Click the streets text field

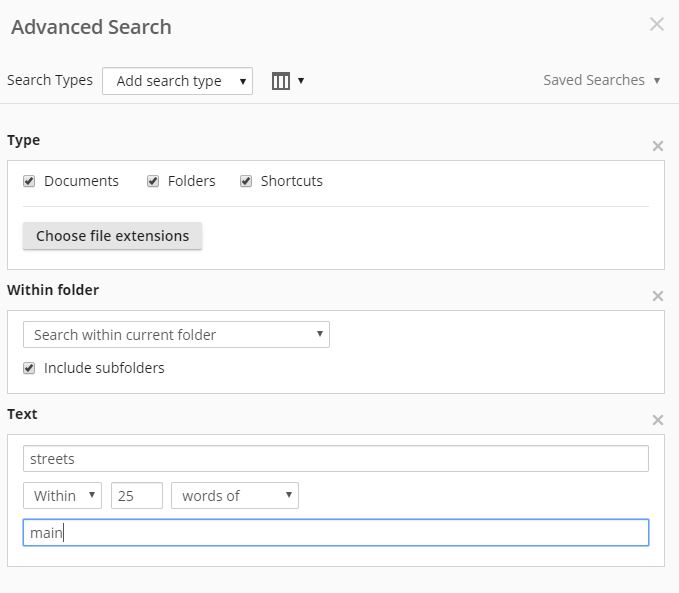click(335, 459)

* * *

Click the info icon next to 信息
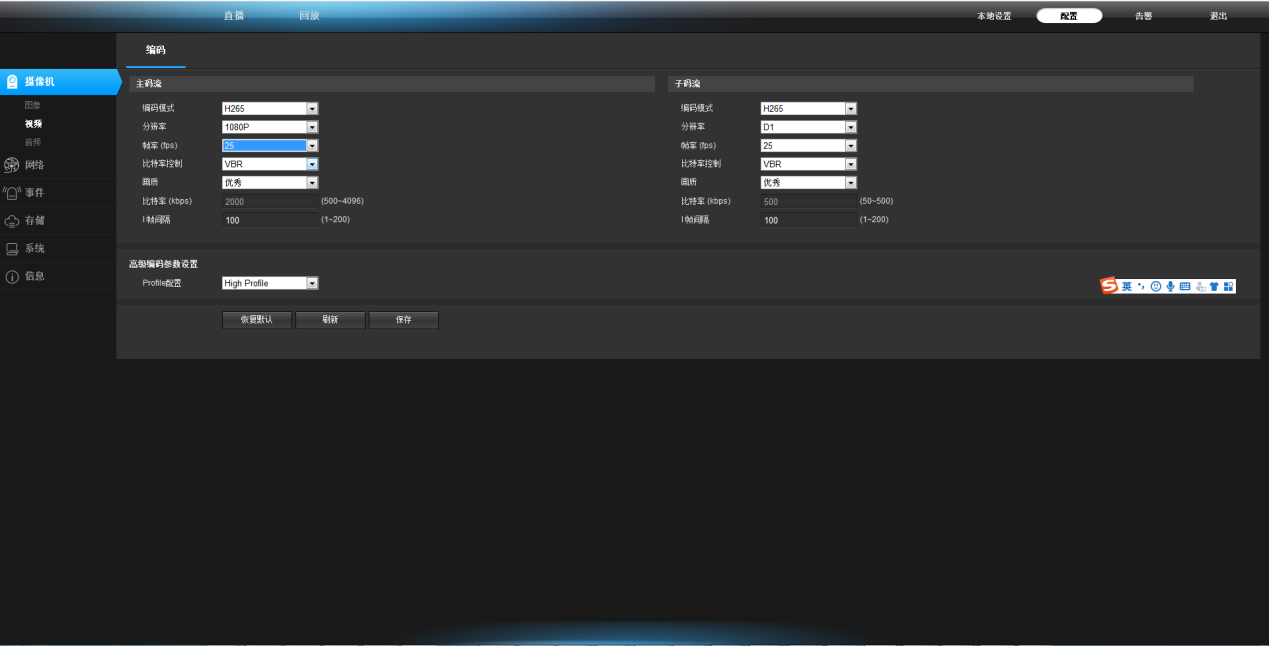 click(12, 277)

...

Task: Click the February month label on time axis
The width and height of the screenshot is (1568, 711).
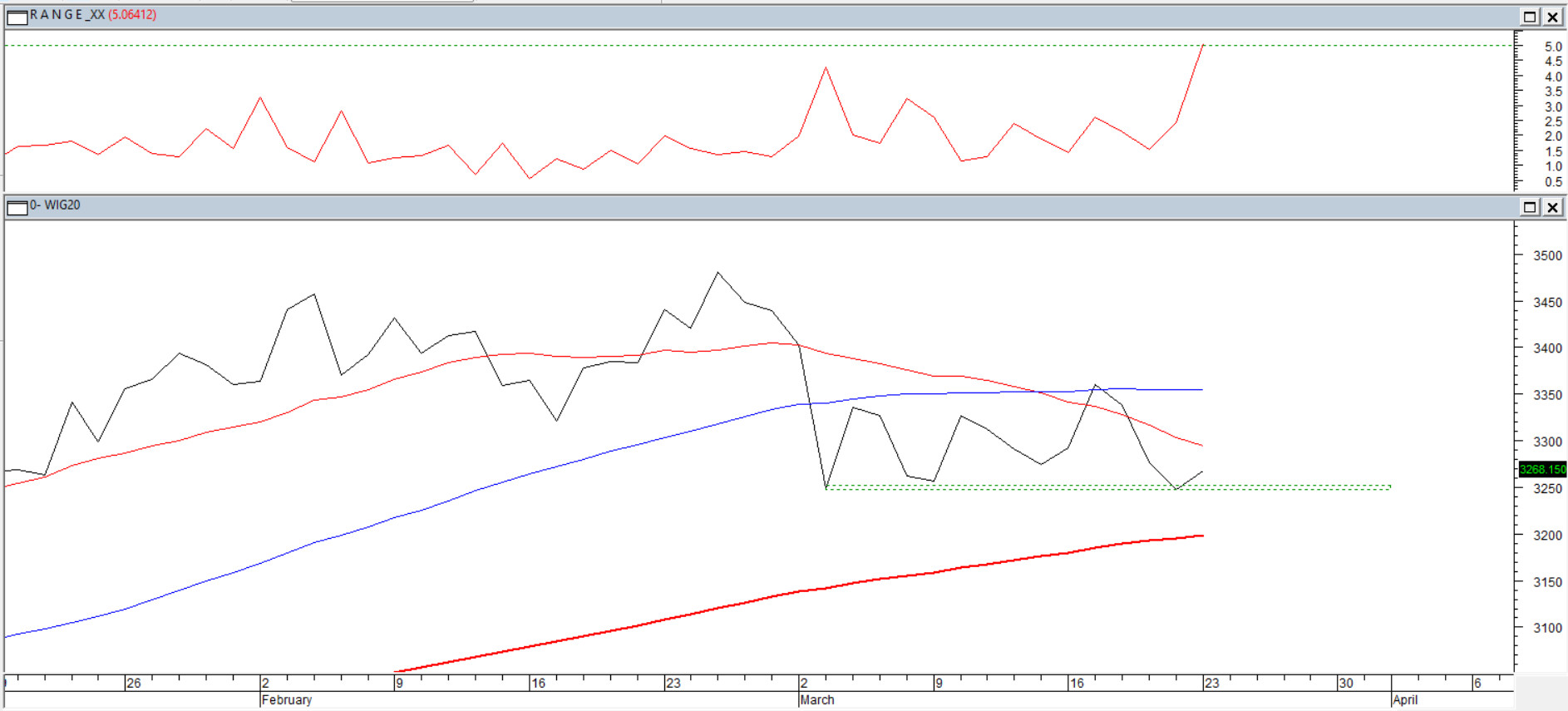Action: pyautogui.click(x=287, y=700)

=== Requirement ===
Arrange the lines from the one containing "Task: Click the" through the one containing "Action: pyautogui.click(x=287, y=700)" as a numbered list, skipping blank lines and leaving out the pictures.

=== Answer to this problem ===
1. Task: Click the February month label on time axis
2. The width and height of the screenshot is (1568, 711).
3. Action: pyautogui.click(x=287, y=700)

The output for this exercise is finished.